Das Bergrestaurant Kallhof oberhalb von Eptingen

Das Bergrestaurant Kallhof oberhalb von Eptingen. Foto zVg

Samstag auf dem Land

Die Luft riecht würzig, der Miststock dampft, der Hahn ist verstummt. Die Gedanken an die Stadt, an die endlose Parkplatzsuche oder an das verspätete Tram, die gesperrte Strasse, an den schreibwütigen Polizisten und an das genervte Verkaufspersonal werden durch eine kreischende Motorsäge unterbrochen.

 

Bauer Hummel ist spät dran, schneidet das Holz für den Winter zu, Sohn George stapelt die Scheite auf.
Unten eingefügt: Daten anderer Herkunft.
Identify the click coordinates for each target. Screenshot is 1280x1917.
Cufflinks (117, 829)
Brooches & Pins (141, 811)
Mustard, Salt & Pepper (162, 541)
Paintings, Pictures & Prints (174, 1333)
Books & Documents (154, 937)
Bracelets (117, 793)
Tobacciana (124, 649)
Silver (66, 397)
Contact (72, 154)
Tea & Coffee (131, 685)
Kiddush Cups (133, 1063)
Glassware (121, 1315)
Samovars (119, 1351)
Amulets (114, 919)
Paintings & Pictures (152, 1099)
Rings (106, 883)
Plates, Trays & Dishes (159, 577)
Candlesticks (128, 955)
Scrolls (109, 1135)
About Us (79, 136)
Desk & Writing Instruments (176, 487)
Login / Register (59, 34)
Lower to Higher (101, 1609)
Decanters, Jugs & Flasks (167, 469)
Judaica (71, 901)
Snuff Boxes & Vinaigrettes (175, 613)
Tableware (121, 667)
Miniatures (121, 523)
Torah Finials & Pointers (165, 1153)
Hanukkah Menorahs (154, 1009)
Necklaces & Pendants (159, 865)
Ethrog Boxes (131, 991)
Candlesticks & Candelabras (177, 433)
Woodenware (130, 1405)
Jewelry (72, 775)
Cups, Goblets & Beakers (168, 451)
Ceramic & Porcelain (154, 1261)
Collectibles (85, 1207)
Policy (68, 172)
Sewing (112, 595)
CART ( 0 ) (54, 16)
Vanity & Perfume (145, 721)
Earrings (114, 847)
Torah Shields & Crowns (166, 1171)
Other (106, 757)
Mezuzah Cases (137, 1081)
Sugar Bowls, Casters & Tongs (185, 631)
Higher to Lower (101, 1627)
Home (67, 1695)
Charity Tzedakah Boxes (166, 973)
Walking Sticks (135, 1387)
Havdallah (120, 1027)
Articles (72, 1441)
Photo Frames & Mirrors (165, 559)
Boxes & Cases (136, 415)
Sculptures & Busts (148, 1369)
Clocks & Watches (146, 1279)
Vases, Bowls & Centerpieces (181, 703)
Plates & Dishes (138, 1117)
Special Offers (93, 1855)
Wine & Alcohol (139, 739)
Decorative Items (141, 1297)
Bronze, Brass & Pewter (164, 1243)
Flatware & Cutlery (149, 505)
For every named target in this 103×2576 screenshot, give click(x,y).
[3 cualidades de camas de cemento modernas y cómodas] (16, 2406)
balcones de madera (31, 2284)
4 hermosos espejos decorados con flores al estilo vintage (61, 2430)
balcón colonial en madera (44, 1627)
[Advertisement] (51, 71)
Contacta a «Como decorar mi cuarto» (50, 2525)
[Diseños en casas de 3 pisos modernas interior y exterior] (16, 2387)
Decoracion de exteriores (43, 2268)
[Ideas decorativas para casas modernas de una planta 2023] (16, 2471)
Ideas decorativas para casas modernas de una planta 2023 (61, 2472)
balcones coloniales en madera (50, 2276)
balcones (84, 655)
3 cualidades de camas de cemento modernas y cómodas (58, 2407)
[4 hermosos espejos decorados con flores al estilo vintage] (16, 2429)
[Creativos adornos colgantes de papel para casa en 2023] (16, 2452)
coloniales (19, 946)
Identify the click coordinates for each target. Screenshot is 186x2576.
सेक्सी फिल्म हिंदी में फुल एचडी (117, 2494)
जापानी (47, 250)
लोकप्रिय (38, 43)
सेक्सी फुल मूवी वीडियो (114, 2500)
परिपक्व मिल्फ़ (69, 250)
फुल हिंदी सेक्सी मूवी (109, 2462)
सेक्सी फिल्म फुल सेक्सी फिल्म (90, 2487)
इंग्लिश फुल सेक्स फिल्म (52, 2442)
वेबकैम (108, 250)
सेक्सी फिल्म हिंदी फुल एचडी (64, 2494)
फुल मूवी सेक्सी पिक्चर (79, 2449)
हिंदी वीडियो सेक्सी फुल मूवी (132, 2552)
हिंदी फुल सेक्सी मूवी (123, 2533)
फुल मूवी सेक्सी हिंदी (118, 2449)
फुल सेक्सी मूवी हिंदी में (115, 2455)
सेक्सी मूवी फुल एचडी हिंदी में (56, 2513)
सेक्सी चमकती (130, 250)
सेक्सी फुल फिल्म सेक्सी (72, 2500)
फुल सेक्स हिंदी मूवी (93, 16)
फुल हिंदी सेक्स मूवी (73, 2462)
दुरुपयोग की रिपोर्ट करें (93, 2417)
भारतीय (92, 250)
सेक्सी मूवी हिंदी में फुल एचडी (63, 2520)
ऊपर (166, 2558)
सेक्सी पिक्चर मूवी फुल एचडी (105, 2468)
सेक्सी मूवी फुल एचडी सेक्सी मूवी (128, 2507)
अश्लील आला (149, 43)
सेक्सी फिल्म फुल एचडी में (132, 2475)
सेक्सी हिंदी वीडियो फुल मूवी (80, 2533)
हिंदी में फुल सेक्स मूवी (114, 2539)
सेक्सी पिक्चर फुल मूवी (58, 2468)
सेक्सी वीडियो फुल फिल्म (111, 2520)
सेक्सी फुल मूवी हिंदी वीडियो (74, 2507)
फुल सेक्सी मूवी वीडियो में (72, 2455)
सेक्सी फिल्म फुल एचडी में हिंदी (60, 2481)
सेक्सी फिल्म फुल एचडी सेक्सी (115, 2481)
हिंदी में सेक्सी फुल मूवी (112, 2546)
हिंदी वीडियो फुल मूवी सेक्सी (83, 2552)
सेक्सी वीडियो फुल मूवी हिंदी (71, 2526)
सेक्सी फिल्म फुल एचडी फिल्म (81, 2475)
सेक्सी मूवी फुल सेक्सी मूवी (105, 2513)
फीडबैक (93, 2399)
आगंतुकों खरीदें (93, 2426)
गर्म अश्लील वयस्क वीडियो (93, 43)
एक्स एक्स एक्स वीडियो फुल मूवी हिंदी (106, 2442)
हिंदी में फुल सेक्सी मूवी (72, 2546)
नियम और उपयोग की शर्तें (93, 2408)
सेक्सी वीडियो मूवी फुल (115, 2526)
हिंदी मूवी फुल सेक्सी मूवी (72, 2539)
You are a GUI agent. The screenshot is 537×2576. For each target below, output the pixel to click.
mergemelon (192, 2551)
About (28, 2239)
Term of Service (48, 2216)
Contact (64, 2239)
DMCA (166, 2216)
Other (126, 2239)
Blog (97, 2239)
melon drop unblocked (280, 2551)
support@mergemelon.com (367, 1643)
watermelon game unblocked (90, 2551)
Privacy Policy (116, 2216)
Wild wechselt an der Waldgrenze und aus der Küche des Gasthofs duftet die Brühe des Suppenfleischs. In gut zwei Stunden wird auf dem Tisch die Schüssel stehen, daneben eine Flasche Blau­burgunder. Vorerst lindert ein Griebenschmalzbrot die ersten Gelüste. Zeit, sich vor dem Mittagstisch die Beine zu vertreten. Zeit, die Natur zu besuchen oder gleich auf der Sonnenbank eine Pause einzulegen oder im kissenweichen Moospolster über die Leichtigkeit des Seins zu sinnieren. Einfach nur über ein Stück ofenfrischer Früchtekuchen nachzudenken, geht aber auch. Es ist Zeit fürs ­reelle Gasthaus statt fürs Gourmettheater. Im «Kallhof» ankommen, sich zurücklehnen und bleiben. Wer es ruhig mag, sucht sich die Regentage aus und meidet die Wochen­enden. Patrick Meury kocht ohne Klimbim eine solide Küche, die sich an Region und Saison orientiert. Das saftige Kotelett mit Kräuterbutter überzeugt genauso wie das wunderbare Holzofenbrot, von dem eh alle immer zu viel essen. Der «Kallhof» ist ein sympathischer Ort für zwischendurch und immer wieder mit schönen Aussichten auf Land und Teller.

Heimatlich

Genauso schön ists im «Rössli» in Oberdorf. Das Ganze ist ein Rundum-sorglos-Paket, mit Herzlichkeit, gutem Fleisch von der Wiese nebenan und einem Wurstsalat der besseren Art. Wer die Region erkunden will, setzt auf den öffentlichen Verkehr und fährt von Liestal mit der BLT-Buslinie 70 nach Reigoldswil. Dort steigt er nicht für einen Single Malt in Ziefen an der «Haupt­stross 100» aus, sondern fährt weiter bis zur Endstation und erreicht nach kurzem Spaziergang die Talstation der Luft­seil­bahn, die ihn auf die Wasserfallen führt. Oben angekommen gehts weiter zur «Bergwirtschaft Waldweid», die mit Speck, Trockenfleisch und mehr überzeugt. Näher bei Liestal liegt die patinierte «Abendsmatt» der Familie Schmutz. Hier wird das Einfache mit Wurst und Brot und Kaffee und Kuchen täglich von 14 bis 18 Uhr auf der son­nigen Terrasse oder in der guten Stube ze­le­briert. Wer die «Abendsmatt» besucht, kommt mit Zeit und Respekt. Dann kommt es gut.
Gut wirds auch, wenn man zwei Blicke hinter den Hauenstein wirft. 1233 Meter hoch ist der Oberdörferberg bei Gänsbrunnen, der zu Fuss oder motorisiert erklommen werden kann. Dort warten in der Bergbeiz die sympathischen Gastgeber Luzia und Andi mit einer taufrischen Küche auf ihre Gäste. Suppe, Braten und Waje, alles gut, alles hausgemacht. Regnet es, hilft das Fondue gegen die meteorologische Tristesse.
Und zum Schluss noch zu einem anderen Liebling. Das «Hofbergli» ob Günsberg be­grüsst seine Gäste mit Alpensicht und Hack­braten. Bekannt sind Gabi Fischer und Andreas Deola auch für ihre Rösti mit Speck, ihre hausgemachte «Züpfe» und die wunderbaren Kuchen. Ihr Betrieb umfasst 44 Hektaren mit Weiden, Heuwiesen, Wald und zufriedenen Viechern. Ob nun Wanderer, Tagesausflügler, Romantiker oder Kletterer – im «Hofbergli» kommt man sich an den Tischen näher. So soll es, so muss es in einer Beiz sein. Viel Vergnügen!